虹が7色なのはなぜ?科学と文化で変わる色の秘密
雨上がりの空に現れる美しい虹。私たちは当たり前のように「虹は7色」と教えられてきましたが、実は国や文化によって色の数が違うことをご存じですか?
この記事では、虹が7色とされる理由と、世界で異なる虹の色の見方を科学的・文化的な視点から解説します。
◆ 虹が見える仕組み
虹は、空気中の水滴が太陽の光を屈折・反射・分散することで現れます。
- 太陽光が雨粒の中に入るときに屈折する
- 水滴の内側で光が反射する
- 外に出るときに再び屈折し、色ごとに分かれる
このとき、光は波長の違いによって曲がり方が異なります。
波長の短い青や紫は大きく曲がり、波長の長い赤はあまり曲がらないため、結果として外側が赤、内側が紫のグラデーションが生まれます。
◆ なぜ「7色」なのか?
実際の虹は、赤から紫までの色が連続しており、明確に区切れるわけではありません。
ではなぜ「7色」とされているのでしょうか?
その理由は、17世紀の科学者アイザック・ニュートンにあります。
ニュートンはプリズム実験によって、白い光が分解されることを発見しました。
彼はその光の中から次の7色を定義します。
- 赤(Red)
- 橙(Orange)
- 黄(Yellow)
- 緑(Green)
- 青(Blue)
- 藍(Indigo)
- 紫(Violet)
なぜ7色にしたのかというと、ニュートンは音階(ドレミファソラシ)や曜日と同じく、自然界には「7」という調和の数字が存在すると考えていたからです。

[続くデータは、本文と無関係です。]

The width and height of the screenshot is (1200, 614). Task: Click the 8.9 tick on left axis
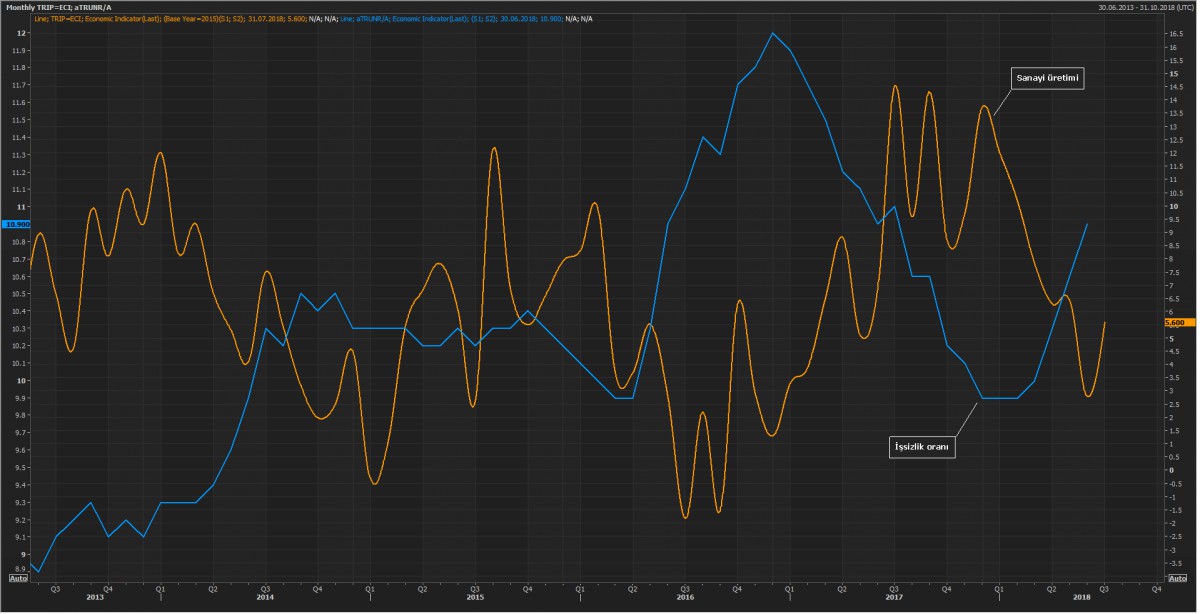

そのため、実際の色の数よりも象徴的な意味で7色と定めたのです。
◆ 実際の虹は「7色以上」見える?
科学的には、虹は7色どころではありません。
太陽光には無数の波長が含まれているため、実際には連続した数百もの色が存在しています。
つまり、「7色」というのは人間が見やすく区切った便宜上の分類であり、
厳密には「無限に近いグラデーション」なのです。
さらに、人間の目の構造や感度の違いによって、見える色の数も変わります。
色の識別能力が高い人は、赤と橙の間や青と藍の間にも微妙な違いを見分けられる場合があります。
◆ 国や文化によって虹の色は違う
実は「虹=7色」と考えるのは日本や欧米の一部だけ。
世界では、文化や言語によって虹の色数が異なります。
| 国・地域 | 虹の色数 | 色の分類 |
|---|---|---|
| 日本 | 7色 | 赤・橙・黄・緑・青・藍・紫 |
| アメリカ・イギリス | 6~7色 | 藍を除くことが多い(赤〜紫) |
| フランス | 4色 | 青・黄・橙・赤 |
| ロシア | 7色(青と藍を区別) | 日本と似た区分 |
| アフリカの一部地域 | 2~3色 | 赤系・黄系・黒系として表現 |
このように、「虹の色の数」は文化的な感覚によるもので、
人間がどこで“色を区切るか”によって違って見えるのです。
◆ 日本で虹が7色になった理由
日本で「虹=7色」と教えられるようになったのは、明治時代以降。
西洋の科学が導入され、ニュートンの「7色理論」が教科書に採用されたためです。
江戸時代以前の日本では、虹の色は5色(赤・黄・緑・青・紫)とされていました。
五行思想(木・火・土・金・水)などの影響を受け、「5」という数字が自然の調和を象徴していたのです。
つまり、「虹が7色」という考え方は、西洋文化から輸入されたものだったのです。
◆ まとめ:虹の色は本当は無限にある
- 虹は太陽光が水滴で屈折・分散してできる現象
- 「7色」と決めたのはニュートンの理論が由来
- 実際は連続したグラデーションで、色の数は無限
- 国や文化によって虹の色の数は異なる
つまり、「虹が7色なのは自然現象ではなく、人間の感覚と文化の産物」。
美しい虹の色は、科学と人の心が生み出した“七色の幻想”ともいえるのです。